*PROBLEM DETAILS*
In the entries below, find the lines that contain the word "label" and copy them.

Saved data entries
========

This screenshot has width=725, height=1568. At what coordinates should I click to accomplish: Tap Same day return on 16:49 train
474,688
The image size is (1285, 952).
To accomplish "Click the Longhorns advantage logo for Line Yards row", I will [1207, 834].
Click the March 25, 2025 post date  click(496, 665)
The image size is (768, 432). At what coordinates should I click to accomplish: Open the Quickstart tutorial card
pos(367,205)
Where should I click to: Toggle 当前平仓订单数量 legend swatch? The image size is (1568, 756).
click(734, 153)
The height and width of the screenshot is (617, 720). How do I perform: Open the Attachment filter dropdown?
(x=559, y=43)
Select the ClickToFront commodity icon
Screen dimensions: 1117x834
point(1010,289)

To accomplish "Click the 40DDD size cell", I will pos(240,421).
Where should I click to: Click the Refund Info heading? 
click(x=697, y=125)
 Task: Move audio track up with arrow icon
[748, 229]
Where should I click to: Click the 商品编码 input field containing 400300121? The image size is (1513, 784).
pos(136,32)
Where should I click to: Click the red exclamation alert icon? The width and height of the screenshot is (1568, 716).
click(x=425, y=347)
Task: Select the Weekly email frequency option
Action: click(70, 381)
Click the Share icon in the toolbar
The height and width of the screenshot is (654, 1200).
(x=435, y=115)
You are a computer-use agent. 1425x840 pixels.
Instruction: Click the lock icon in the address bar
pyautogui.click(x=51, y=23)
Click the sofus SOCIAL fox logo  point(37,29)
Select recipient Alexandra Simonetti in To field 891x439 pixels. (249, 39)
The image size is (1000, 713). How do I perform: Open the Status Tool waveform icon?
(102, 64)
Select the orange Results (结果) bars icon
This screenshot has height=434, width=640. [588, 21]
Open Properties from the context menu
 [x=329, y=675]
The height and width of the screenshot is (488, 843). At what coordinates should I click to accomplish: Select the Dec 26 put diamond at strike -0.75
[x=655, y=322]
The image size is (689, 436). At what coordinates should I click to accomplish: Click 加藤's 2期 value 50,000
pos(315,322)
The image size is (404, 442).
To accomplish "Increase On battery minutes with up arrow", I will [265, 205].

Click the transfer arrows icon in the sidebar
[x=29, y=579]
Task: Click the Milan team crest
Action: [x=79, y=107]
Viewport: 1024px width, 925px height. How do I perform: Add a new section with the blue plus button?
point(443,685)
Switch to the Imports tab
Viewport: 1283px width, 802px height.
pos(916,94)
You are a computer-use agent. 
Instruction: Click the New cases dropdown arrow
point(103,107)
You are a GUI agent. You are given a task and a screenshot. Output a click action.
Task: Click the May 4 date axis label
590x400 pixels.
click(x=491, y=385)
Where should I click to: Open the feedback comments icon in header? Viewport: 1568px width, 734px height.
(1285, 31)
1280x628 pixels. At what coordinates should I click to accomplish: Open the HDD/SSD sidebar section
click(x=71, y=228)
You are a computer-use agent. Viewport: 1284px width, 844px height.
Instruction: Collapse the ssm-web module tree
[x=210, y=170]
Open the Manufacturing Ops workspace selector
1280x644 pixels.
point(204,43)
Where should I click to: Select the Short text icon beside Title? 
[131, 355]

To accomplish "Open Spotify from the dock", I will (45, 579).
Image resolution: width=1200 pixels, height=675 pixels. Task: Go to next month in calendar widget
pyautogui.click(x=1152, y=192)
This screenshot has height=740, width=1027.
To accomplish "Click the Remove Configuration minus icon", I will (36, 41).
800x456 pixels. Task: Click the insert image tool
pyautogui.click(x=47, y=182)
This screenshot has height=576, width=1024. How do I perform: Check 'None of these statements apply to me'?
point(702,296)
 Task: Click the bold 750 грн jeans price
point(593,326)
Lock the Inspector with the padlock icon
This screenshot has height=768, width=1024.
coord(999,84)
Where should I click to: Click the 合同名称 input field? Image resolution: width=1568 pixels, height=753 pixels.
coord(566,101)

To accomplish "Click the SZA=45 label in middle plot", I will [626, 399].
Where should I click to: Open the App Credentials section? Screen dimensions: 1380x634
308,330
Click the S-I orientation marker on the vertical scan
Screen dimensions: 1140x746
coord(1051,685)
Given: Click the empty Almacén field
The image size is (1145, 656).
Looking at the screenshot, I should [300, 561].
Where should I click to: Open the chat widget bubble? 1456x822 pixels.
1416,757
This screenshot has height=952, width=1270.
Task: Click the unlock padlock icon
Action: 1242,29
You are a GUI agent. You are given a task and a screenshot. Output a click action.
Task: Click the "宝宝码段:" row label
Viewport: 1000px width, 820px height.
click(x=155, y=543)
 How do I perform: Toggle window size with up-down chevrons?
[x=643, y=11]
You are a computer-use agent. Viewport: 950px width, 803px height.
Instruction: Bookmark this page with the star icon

========

*RESULT*
Task: Click the May 4 date axis label
To accomplish "Click the SZA=45 label in middle plot", I will [626, 399].
Task: Click the "宝宝码段:" row label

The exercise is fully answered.